Host. "And very natural and proper, I'm sure. The only thing I've seen you shoot to-day was a beater!"


Husband. "Look out, Kitty. There are some birds just in front of you!"

Wife (out for the first time). "Then, for goodness sake, keeper, call that silly dog of yours! Can't you see he's standing right in my way?"


An Unfortunate Remark.—Novice (to host, after walking for two hours under a brilliant sun without seeing a single bird). "Grand day, isn't it?"

[N.B.He only meant to lighten the general depression, but he wasn't invited again.


A WISE PRECAUTION

Sportsman (to his wife, who is rather a wild shot.) "By Jove! Nelly, you nearly got us again, that time! If you are not more careful, I'll go home!"

Old Keeper (sotto voce). "It's all right, squire. Her bag is full of nothing but blank 'uns!"
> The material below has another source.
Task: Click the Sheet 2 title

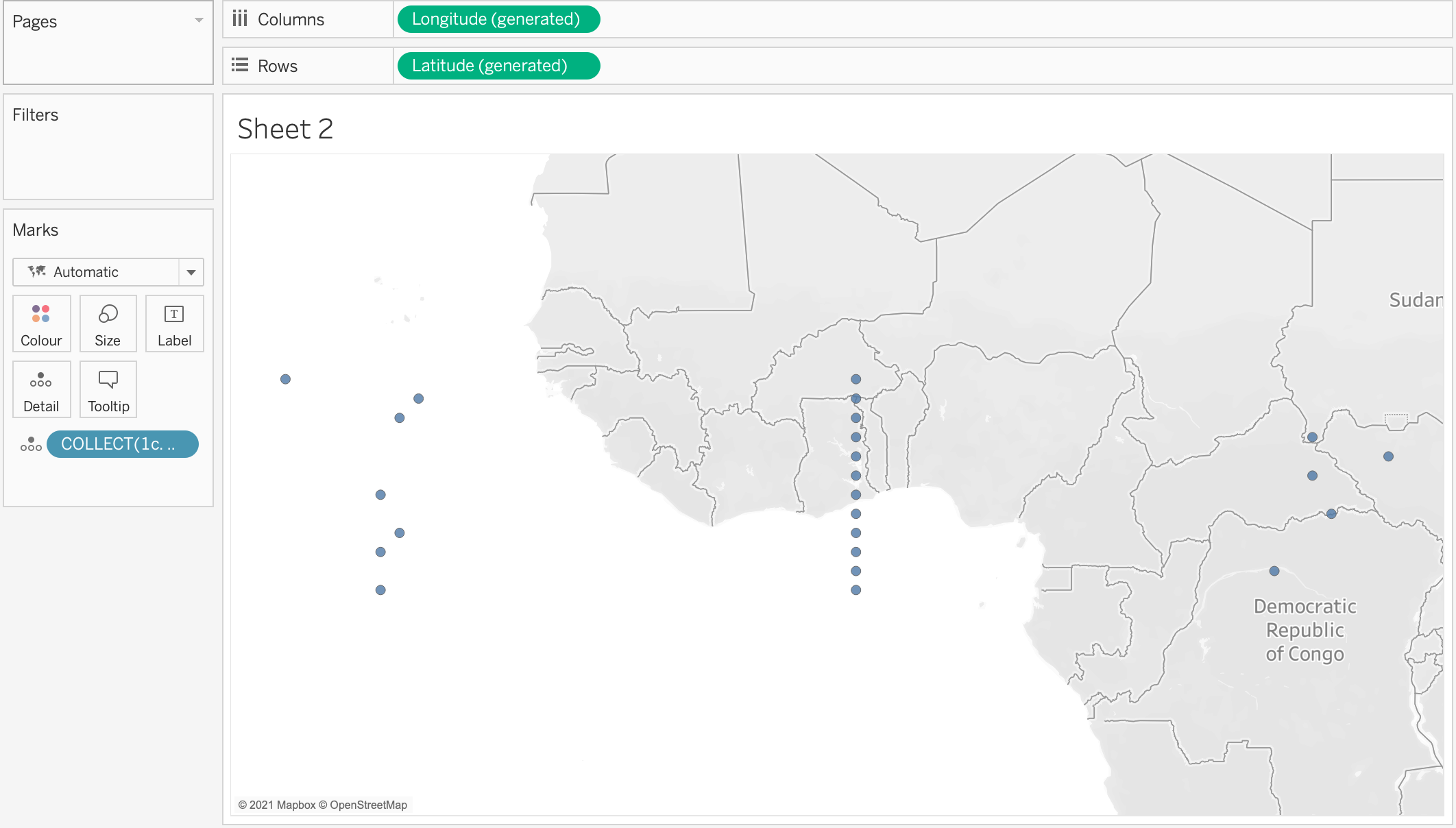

"GUNNING WITH A SMELL DOG"
(B. Jonathan, Esq., having missed a hare, the dog drops to the shot)

B. J. (scornfully). "Call that a good dawg? I reckon he ain't worth candy! When the beast's sitting, he stands and looks at him; and when he runs away, he lies down and looks at me!"


Keeper. "Would you gentlemen kindly tell me which of you two is a lord, as I've been told to give him the best place."


Gentleman. "That looks a well-bred dog."

Owner. "I should think he was well-bred. Why, he won't have a bit er dinner till he's got his collar on!"